:: Study material
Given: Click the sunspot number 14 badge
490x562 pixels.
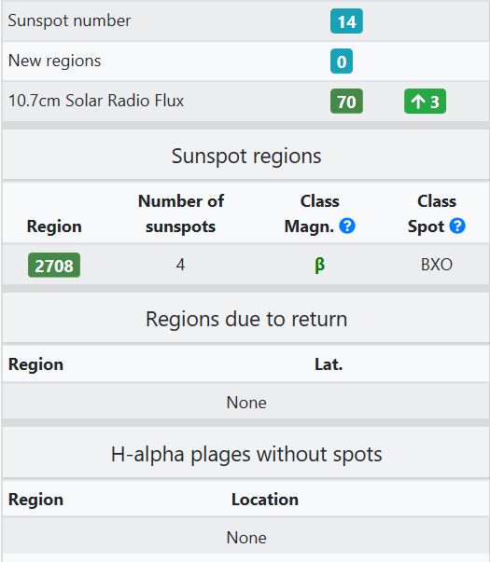Looking at the screenshot, I should click(x=346, y=21).
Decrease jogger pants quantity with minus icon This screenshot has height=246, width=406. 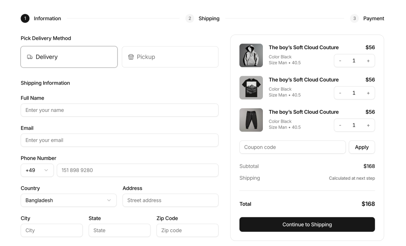coord(340,125)
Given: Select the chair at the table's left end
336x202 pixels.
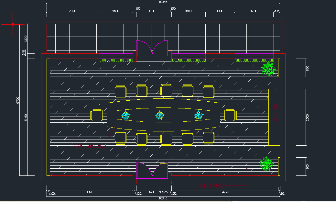Looking at the screenshot, I should click(x=97, y=115).
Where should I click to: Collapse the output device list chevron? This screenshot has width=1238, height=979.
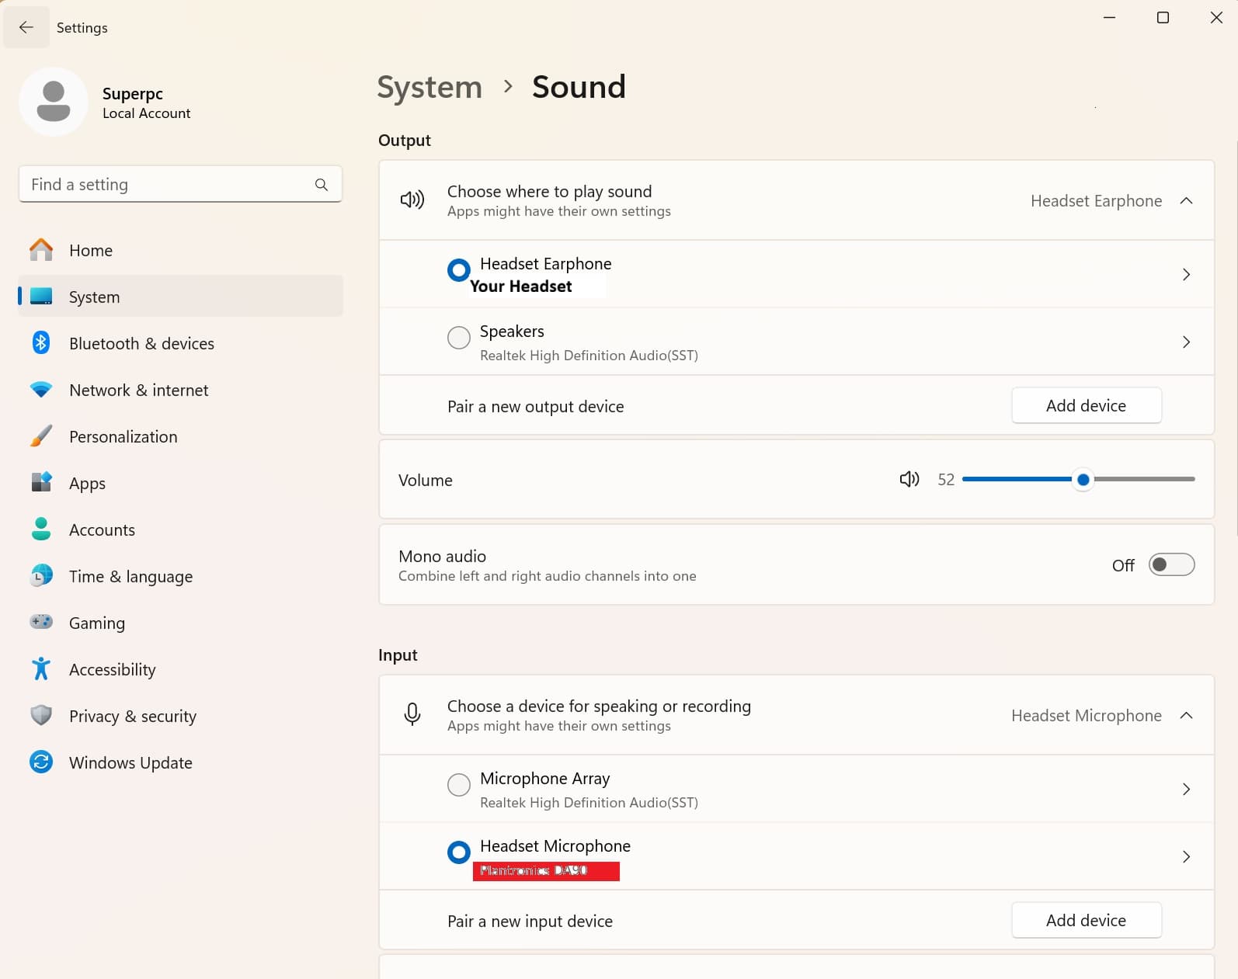tap(1186, 201)
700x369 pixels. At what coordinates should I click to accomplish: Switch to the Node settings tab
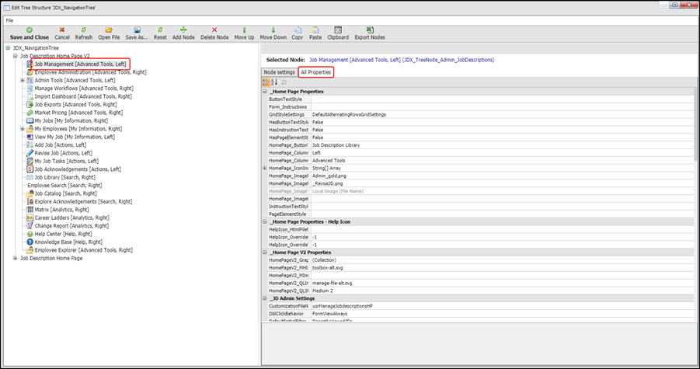[279, 71]
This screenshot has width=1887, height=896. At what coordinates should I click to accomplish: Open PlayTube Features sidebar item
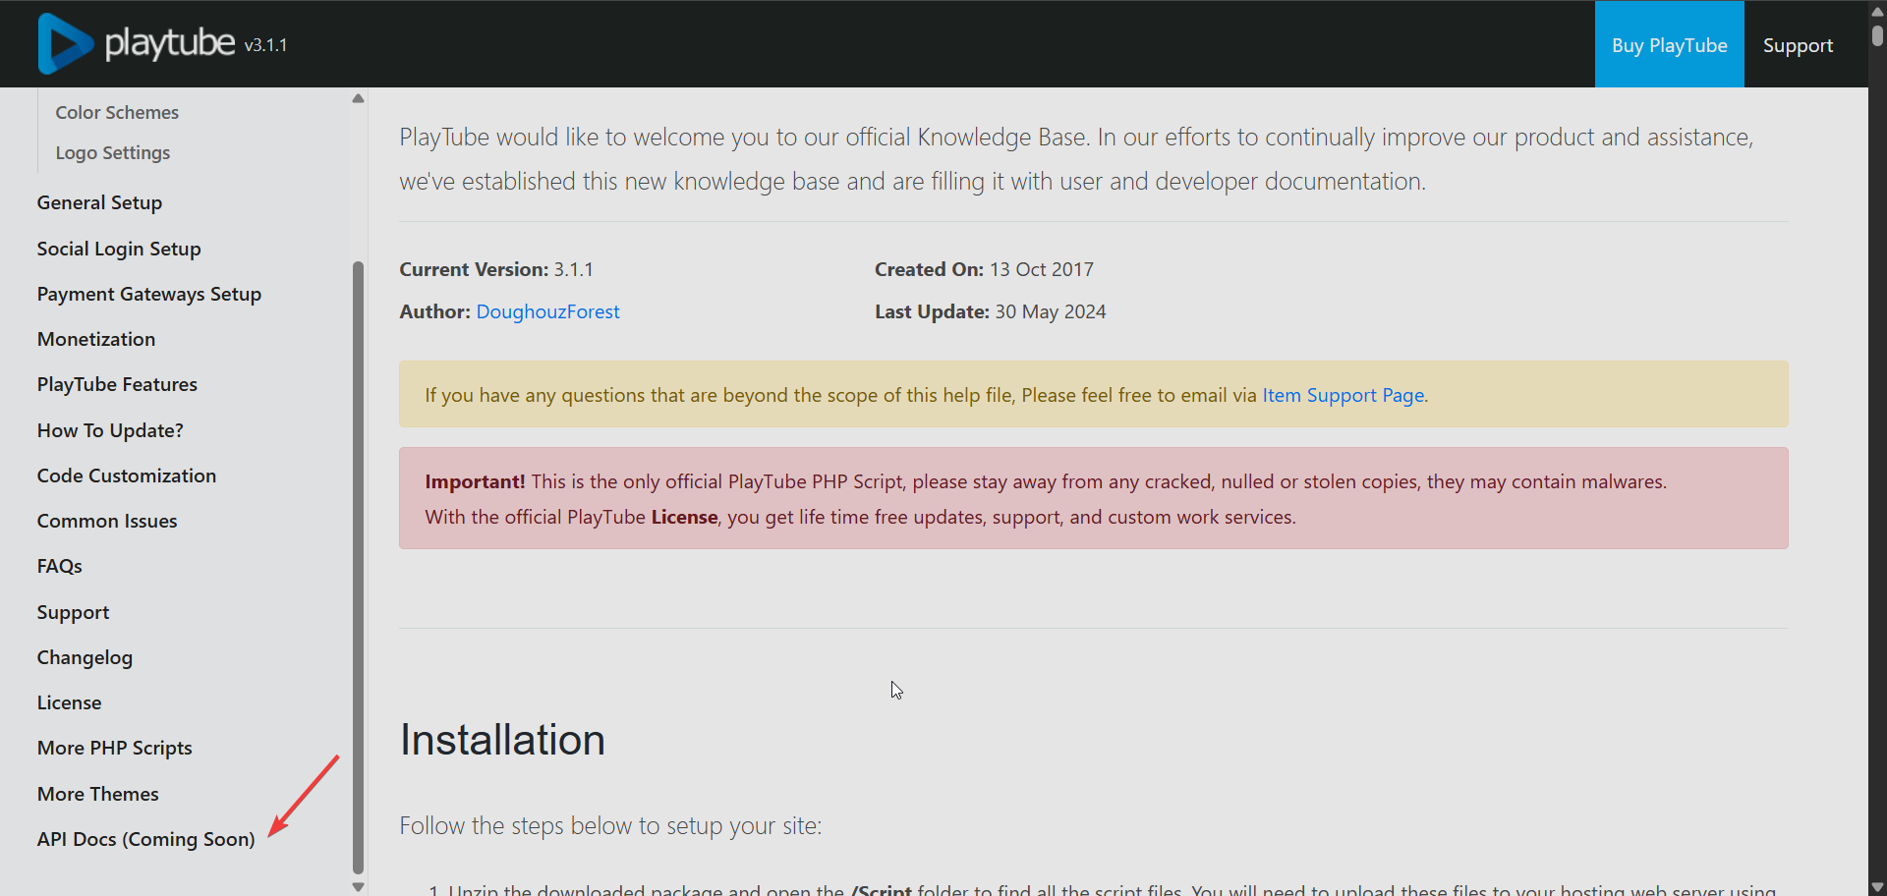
::::
• Task:
Which lines of the records above hold the word "Given"? Copy each one out.

• Solution:
Given: Click the sunspot number 14 badge
Given: Select the chair at the table's left end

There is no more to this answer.